— Work to complete —
Give back each line of the data exactly as it reads, minus the pictures.

— Provided records —
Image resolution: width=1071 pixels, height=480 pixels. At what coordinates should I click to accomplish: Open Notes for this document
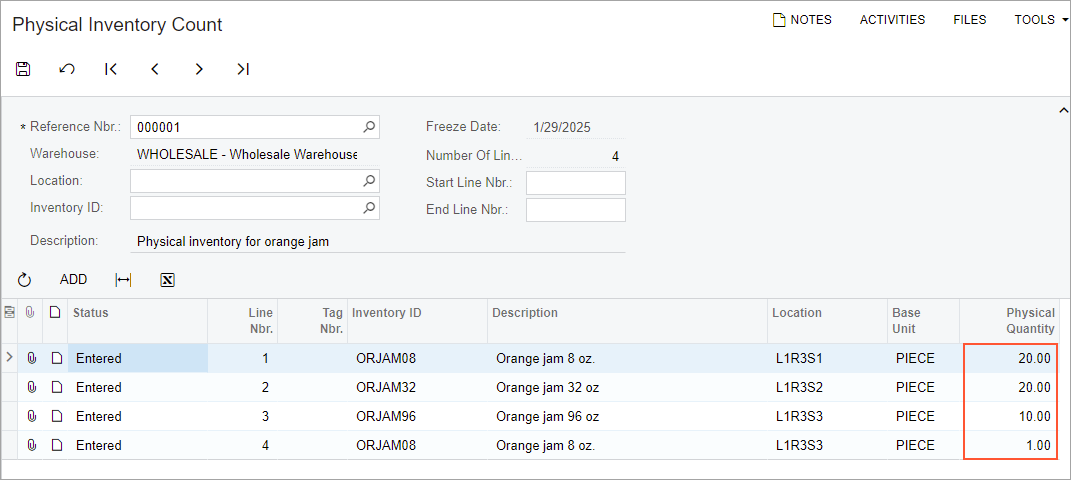(802, 20)
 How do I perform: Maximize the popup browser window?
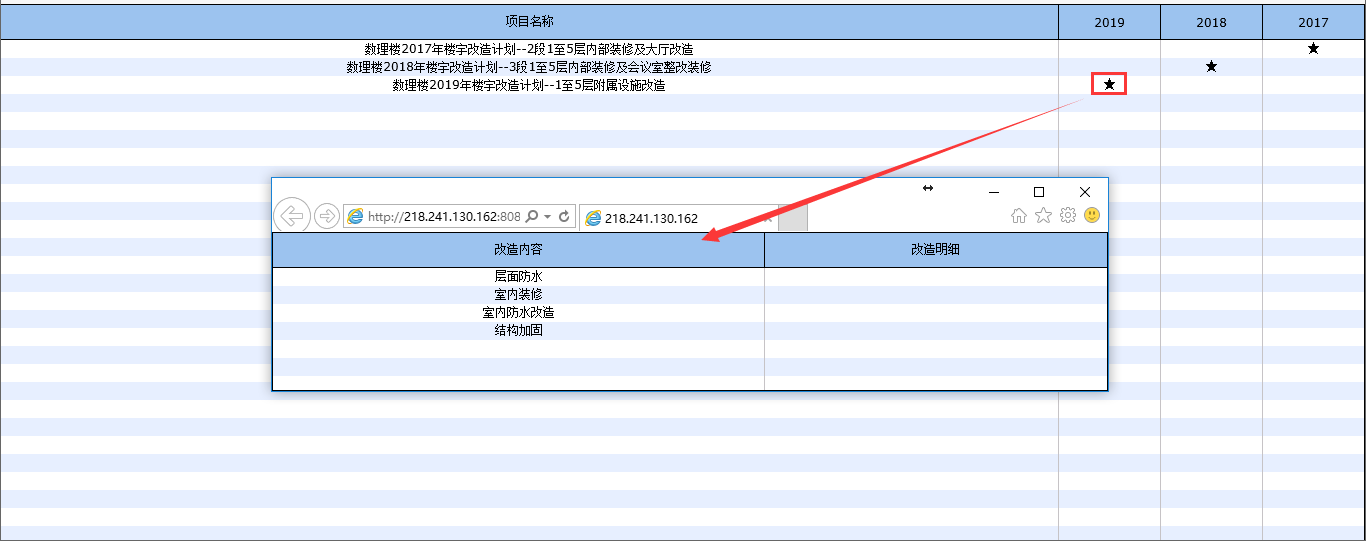1039,192
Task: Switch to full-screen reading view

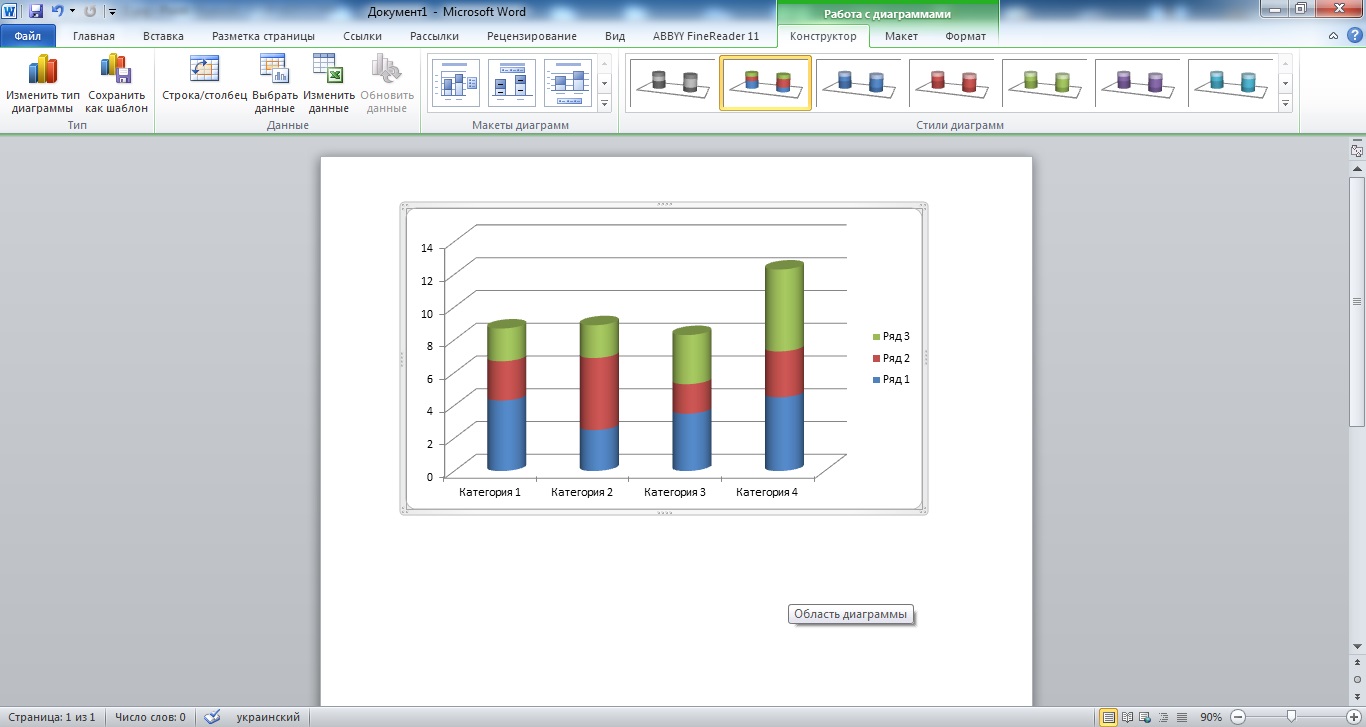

— Expected answer —
Image resolution: width=1071 pixels, height=480 pixels. At what coordinates should I click to accomplish: Open Notes for this document
(802, 20)
 How do I perform: Maximize the popup browser window?
1039,192
Task: Switch to full-screen reading view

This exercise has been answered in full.